Your goal — From the line containing "Select the 支給合計 column header" to the last line of the records below, transcribe everything exactly, pictures excluded.

+++++

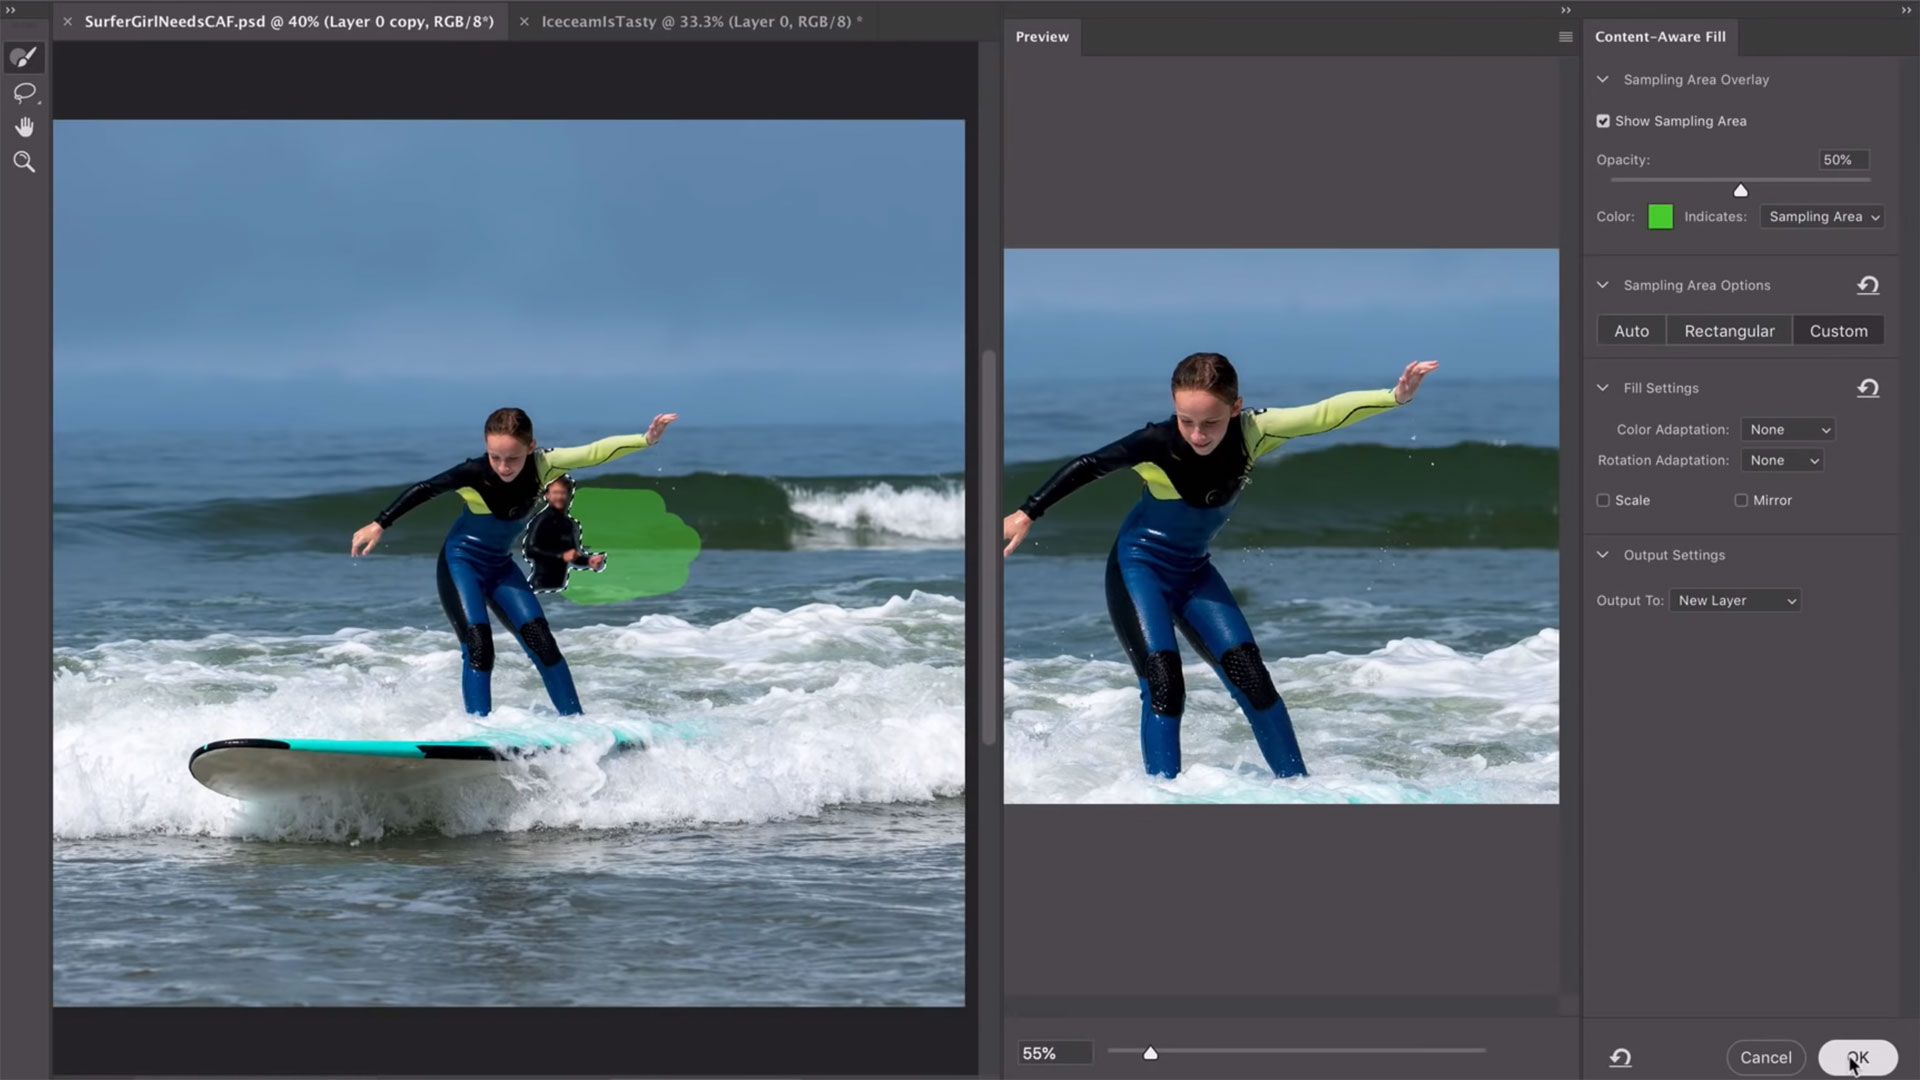
Task: Select the Move tool in toolbar
Action: coord(24,125)
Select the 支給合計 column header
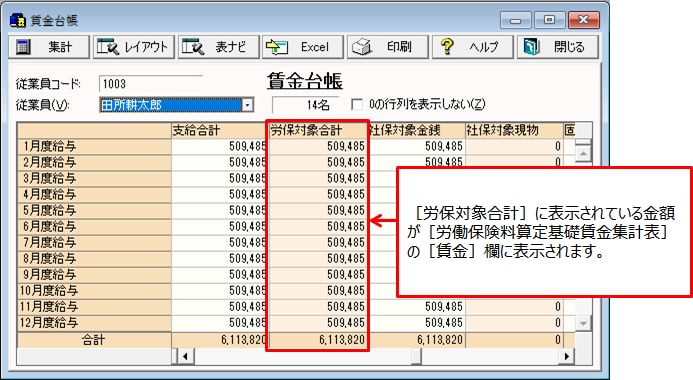 (x=218, y=130)
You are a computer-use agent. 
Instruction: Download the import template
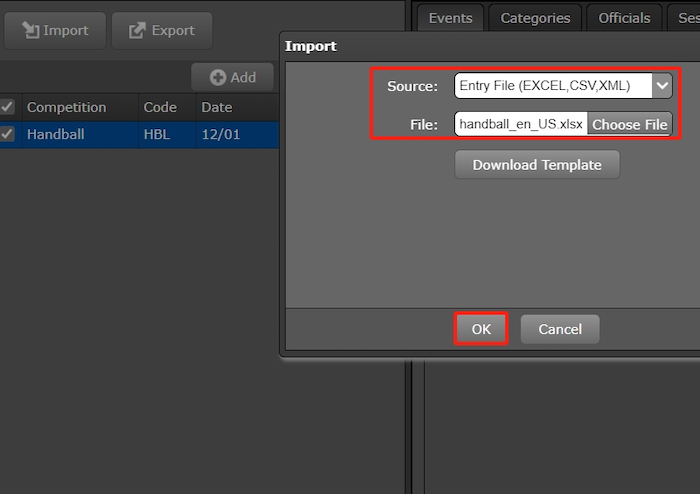tap(537, 165)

+++++

Result for this exercise —
Select the 支給合計 column header
 (x=218, y=130)
You are a computer-use agent. 
Instruction: Download the import template
tap(537, 165)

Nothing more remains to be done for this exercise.